Created By: Scarborough Civic Society
The first part of the promenade to be developed was Foreshore Road in South Bay, dating from the 1870s. Then came Royal Albert Drive in North Bay, completed in 1890. However, there was still no easy way from one bay to the other - the usual route was over the castle headland.
An alternative scheme was first suggested in the early 1880s – a shoreline road linking the two bays. In 1883 the eminent engineer Sir John Coode gave his opinion that the plan was possible, but it was not until 1894 that it was decided to proceed with the scheme, which involved the construction of nearly 1,200 metres of road, wall and excavations on a site exposed to severe winds and seas.

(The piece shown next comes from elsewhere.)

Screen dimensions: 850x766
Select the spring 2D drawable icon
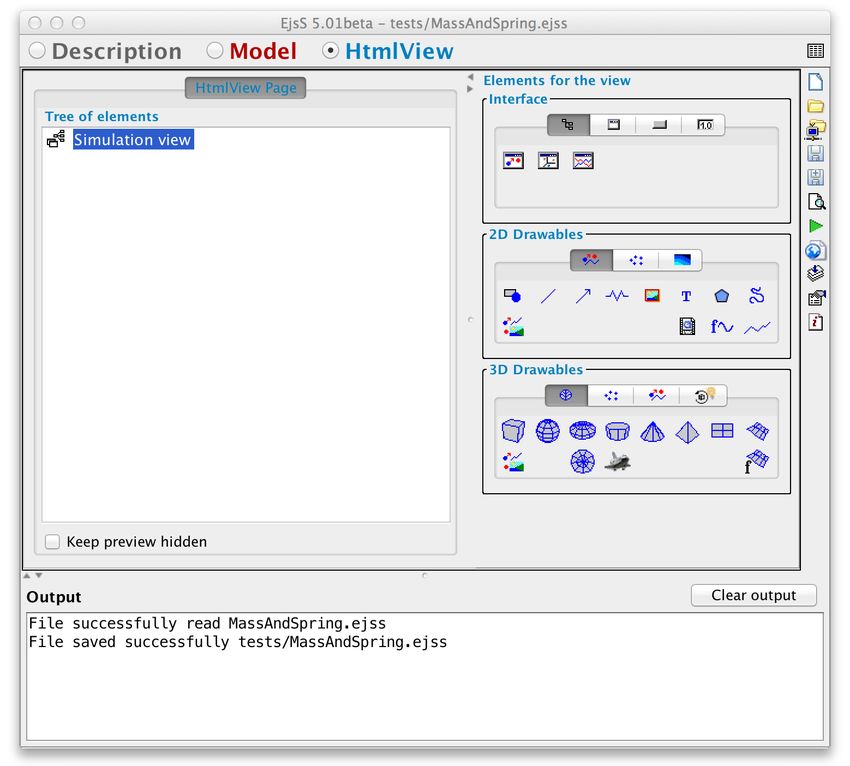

The first stone was laid on 25 June 1897, but the proposed time scale of two and a half years was hopelessly over-ambitious, underestimating the effects of storms and the inherent difficulties of the project; delays only added to the costs. On 1 October 1904 the last top stone was laid by the Mayoress, Mrs Good - over seven years after the scheme had begun – and people started to look forward to the opening of Marine Drive.
They were not to know that it would be another three and a half years before residents and visitors would be able to walk, ride or drive on the new road.
A fierce gale on 7 January 1905 caused considerable damage to Marine Drive, as well as wrecking Scarborough's North Bay Pier. A period of difficulty followed as corporation and contractor argued over what needed to be done.
Marine Drive was completed in 1908 and although not formally opened until August, people were allowed on from April. It soon became very popular and has remained so ever since, with walkers, cyclists, drivers, anglers and, at times, dancers!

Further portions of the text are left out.